#### Task description
Scan the records for the word "agent". Report each line where it occurs.

================

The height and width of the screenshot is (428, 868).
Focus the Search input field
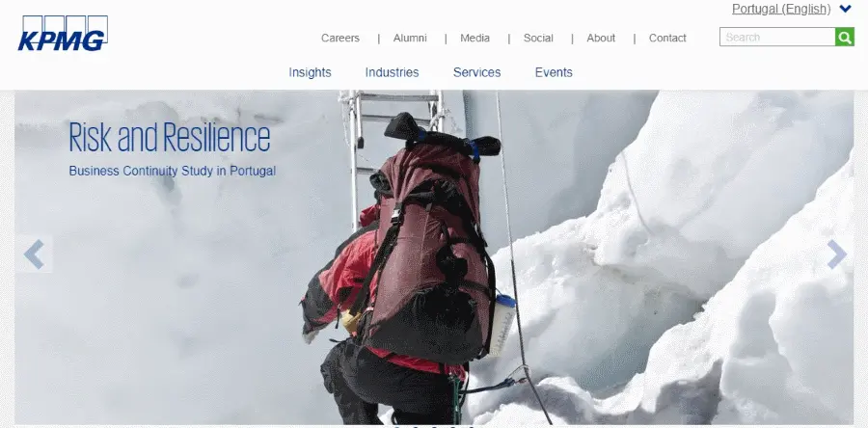777,37
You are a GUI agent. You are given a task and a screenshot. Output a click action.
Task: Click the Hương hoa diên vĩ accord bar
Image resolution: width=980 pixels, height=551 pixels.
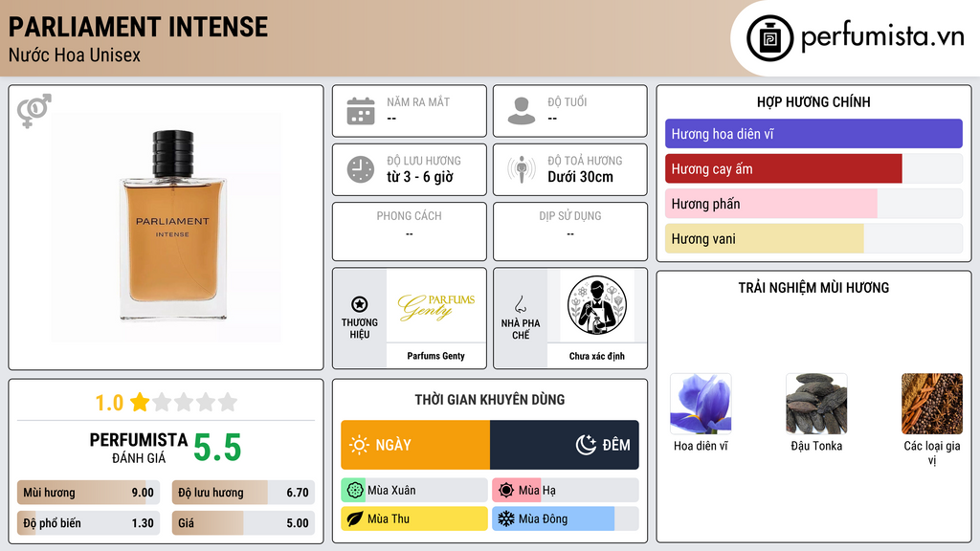(813, 134)
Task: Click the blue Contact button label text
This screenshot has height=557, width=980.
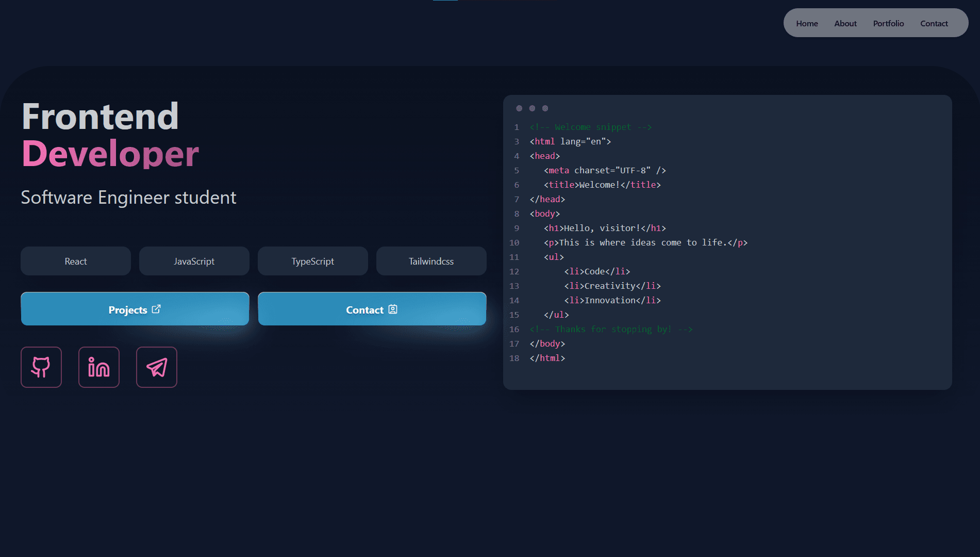Action: point(364,310)
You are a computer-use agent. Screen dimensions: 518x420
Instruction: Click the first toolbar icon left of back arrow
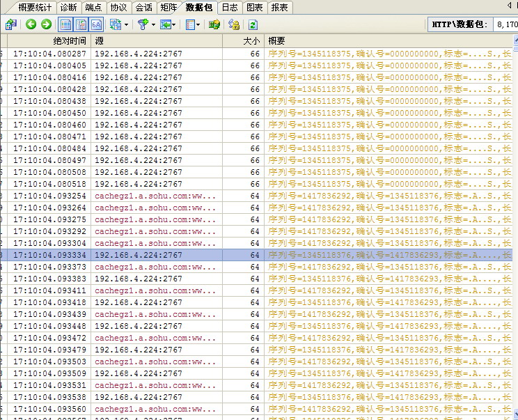(10, 24)
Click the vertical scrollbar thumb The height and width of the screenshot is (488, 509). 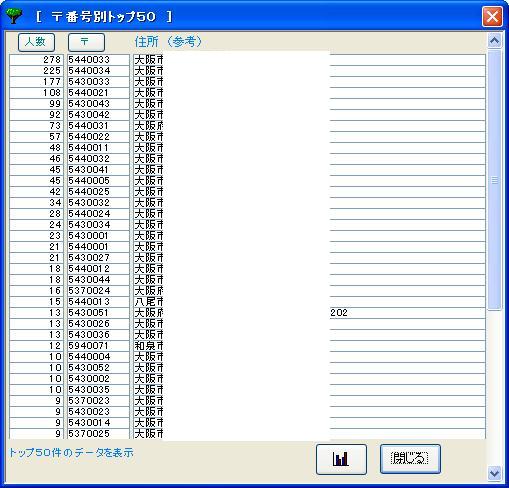click(495, 180)
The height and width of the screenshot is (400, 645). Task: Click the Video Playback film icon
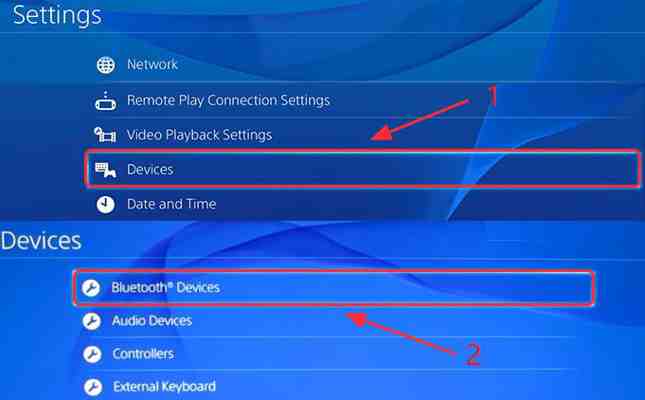[x=105, y=135]
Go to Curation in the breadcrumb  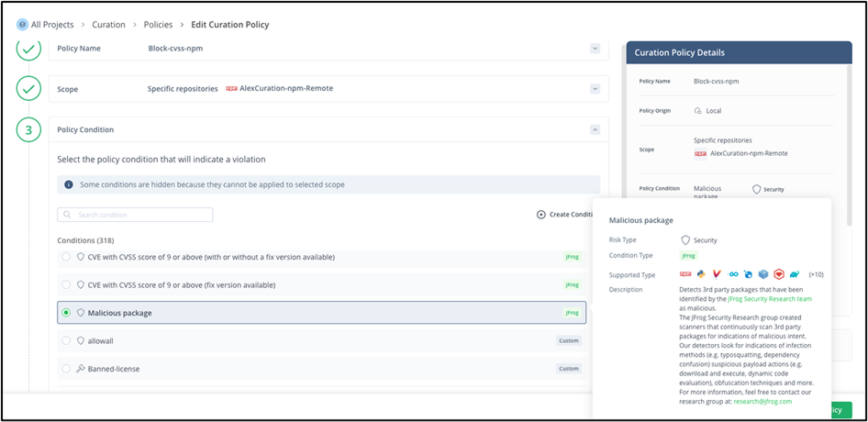point(108,24)
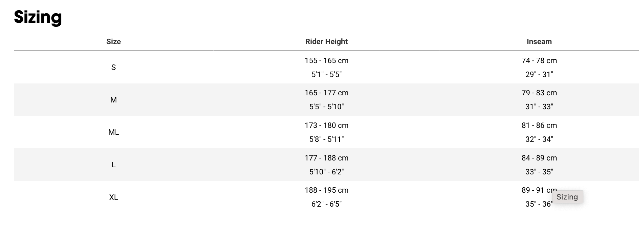Select the XL size row label
The height and width of the screenshot is (228, 644).
(x=114, y=197)
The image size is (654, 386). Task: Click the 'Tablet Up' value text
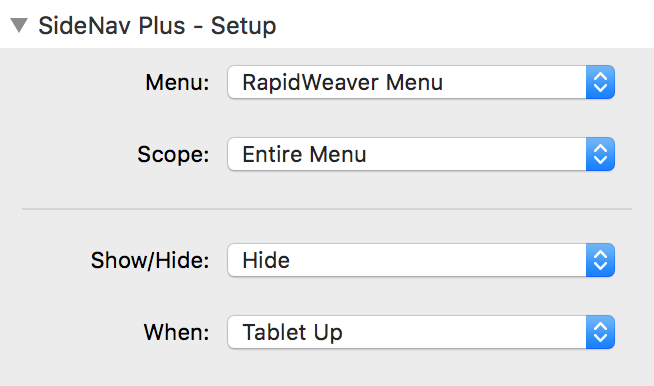coord(292,333)
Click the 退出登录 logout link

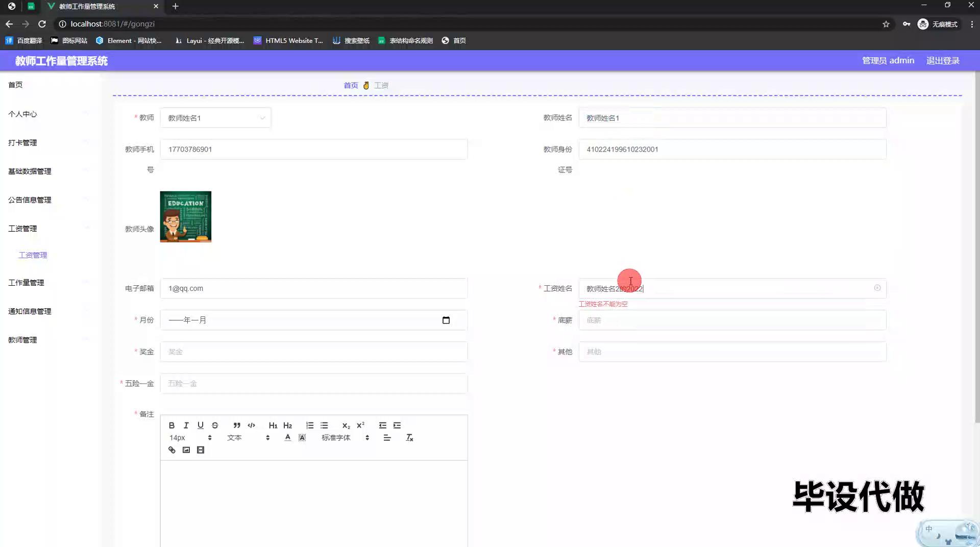[942, 61]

================

#### Response below
You are a GUI agent. You are given a task and a screenshot. Output a click action.
You are a computer-use agent. Screen dimensions: 518x420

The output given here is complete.